下請代金の支払い
支払日の定め
元請業者から下請業者への下請代金の支払いに関して、建設業法に定めがあります。
元請負人は、工事完成後に注文者から支払いを受けた時だけでなく、請負代金の出来形部分に対する支払いを受けた時も、下請業者に対して相当分の下請代金を『1カ月以内』で、かつ『出来る限り短い期間内』に支払わなければならないとされています。
この規定は、適正に代金が支払われることにより工事の適正な施工を確保すること、下請負人の利益を保護すること、などの目的のために定められています。
なお前払金に関しても同様で、資材購入等工事準備用として費用を確保するために、元請負人が注文者から前払いを受けた場合には、下請負人に対して工事着手に必要な費用を前払金として支払うよう努めなければなりません。
特定建設業者の場合
特定建設業者に対しては、さらに厳しく定めがあります。
特定建設業者である元請負人は、注文者から支払いを受けていなくても、下請負人からの引き渡し申出日から50日以内に下請代金を支払わなければなりません(ただし、当該下請負人が『特定建設業者』または『資本金額4,000万円以上の法人』である場合は対象外)。
これを守らなかった場合、特に罰則があるわけではありませんが、特定建設業者は支払遅延として利息を支払わなければなりません。
なお、特定建設業者は下請代金の支払いに関して『元請負人としての義務』と『特定建設業者としての義務』の両方を負うことになるため、『注文者から出来形払いや完成払いを受けた日から1ヶ月以内』か『下請負人の引渡し申出日から50日以内』のいずれか早い方で支払わなくてはなりません。
下請代金の支払手段
下請代金の支払手段に関して、建設業法に以下のような定めがあります。
(下請代金の支払)
第二十四条の三 元請負人は、請負代金の出来形部分に対する支払又は工事完成後における支払を受けたときは、当該支払の対象となつた建設工事を施工した下請負人に対して、当該元請負人が支払を受けた金額の出来形に対する割合及び当該下請負人が施工した出来形部分に相応する下請代金を、当該支払を受けた日から一月以内で、かつ、できる限り短い期間内に支払わなければならない。

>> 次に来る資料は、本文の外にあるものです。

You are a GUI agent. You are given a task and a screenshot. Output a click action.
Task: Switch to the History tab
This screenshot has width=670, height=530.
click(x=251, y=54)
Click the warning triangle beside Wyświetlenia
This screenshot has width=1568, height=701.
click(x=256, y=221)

2 前項の場合において、元請負人は、同項に規定する下請代金のうち労務費に相当する部分については、現金で支払うよう適切な配慮をしなければならない。
e-Gov法令検索より
このように下請代金のうち労務費にあたる部分については、現金で支払うよう定められています。
ただし、労務費以外に関しても、基本的に下請代金は出来る限り現金で支払うのが一般的です。